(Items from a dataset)
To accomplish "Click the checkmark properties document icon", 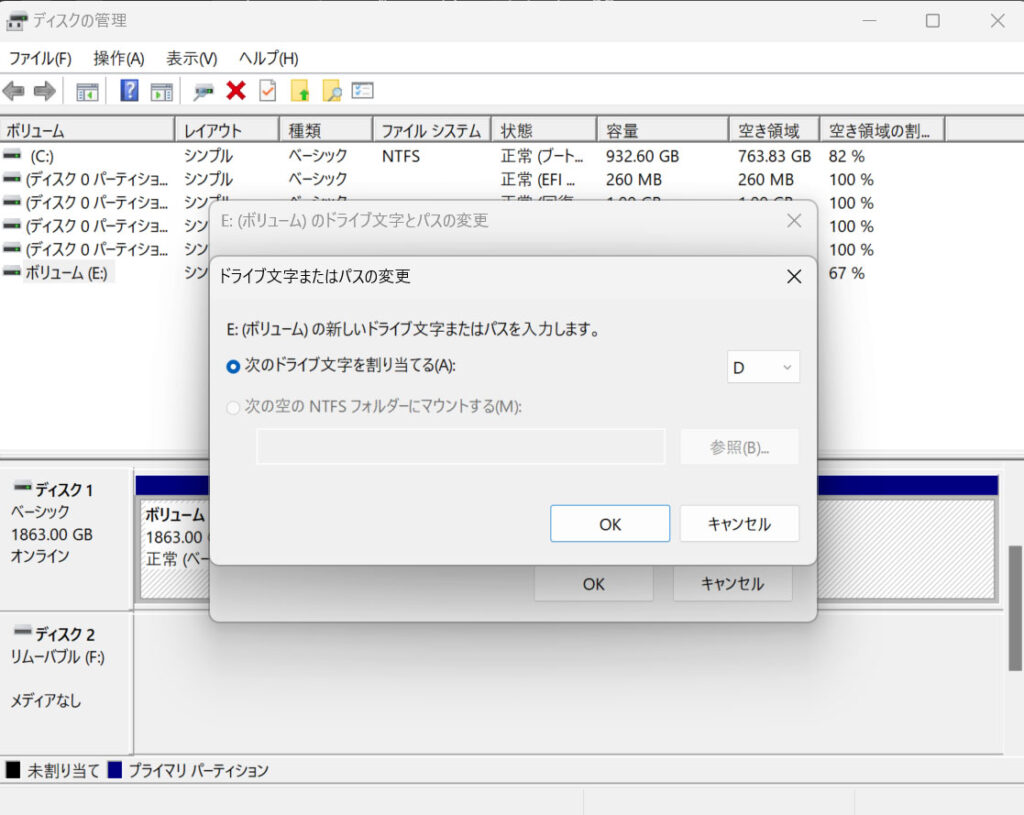I will tap(267, 91).
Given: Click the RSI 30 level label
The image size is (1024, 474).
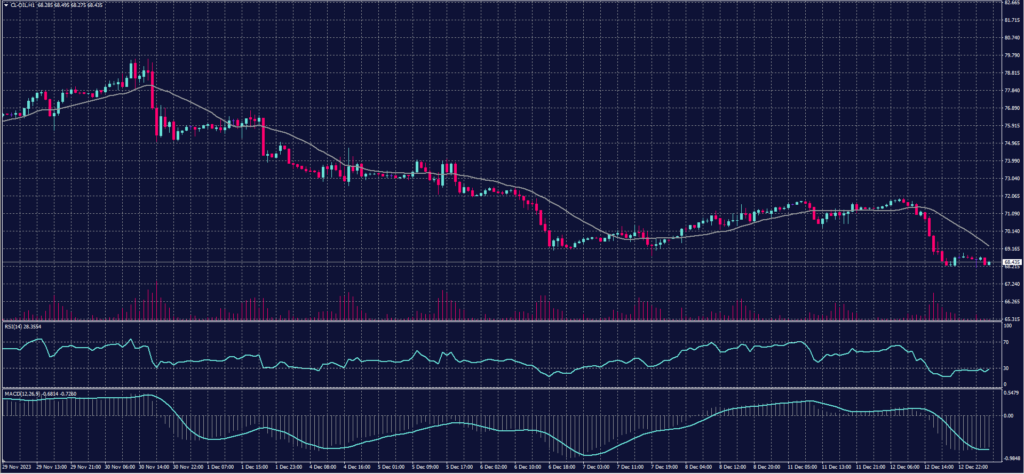Looking at the screenshot, I should [x=1007, y=368].
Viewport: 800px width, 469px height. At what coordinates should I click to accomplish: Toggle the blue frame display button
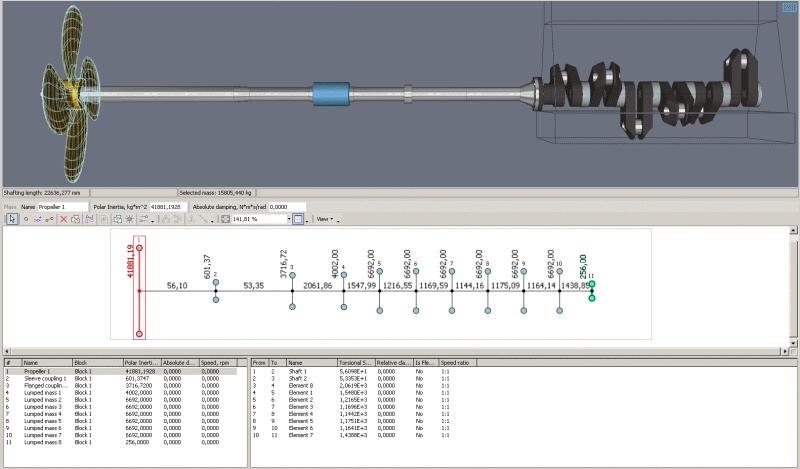[296, 218]
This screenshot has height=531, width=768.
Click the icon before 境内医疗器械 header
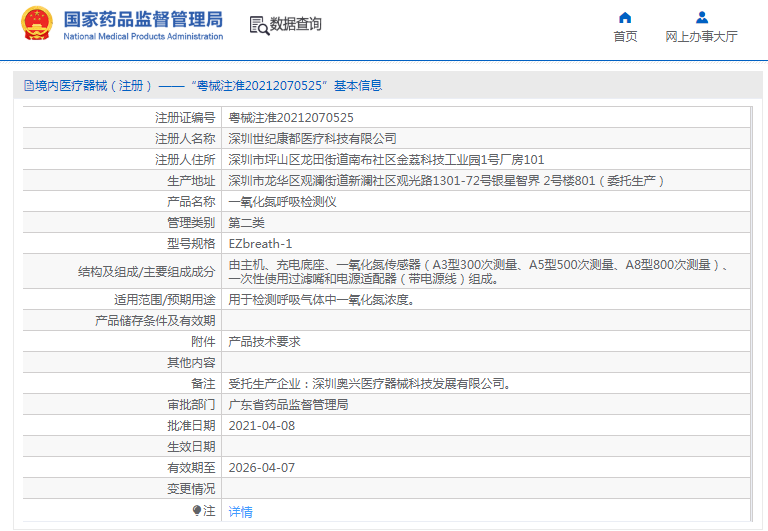tap(27, 87)
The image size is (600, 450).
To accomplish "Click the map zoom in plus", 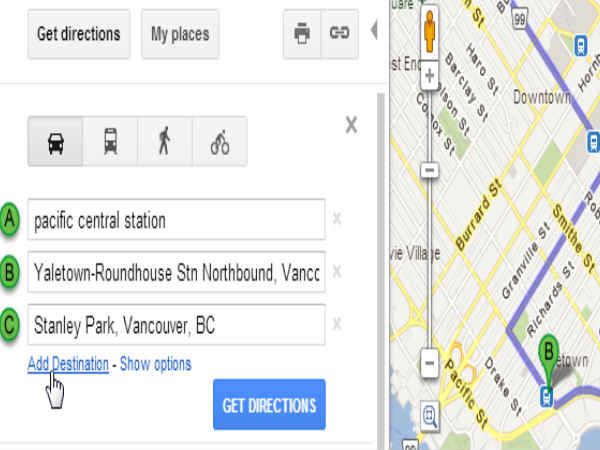I will point(430,75).
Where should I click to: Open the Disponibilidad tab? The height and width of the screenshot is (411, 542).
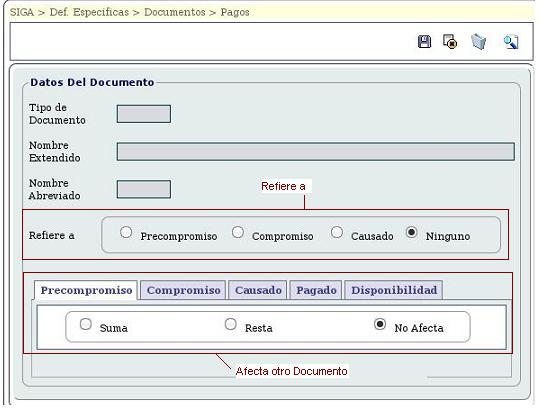pos(394,290)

▶ **The task**
Retype, word for word, the line containing "Where should I" and each line after it through the end of the data, leaving any picture out.

▶ **Task output**
Where should I click to: Open the Disponibilidad tab? The height and width of the screenshot is (411, 542).
pos(394,290)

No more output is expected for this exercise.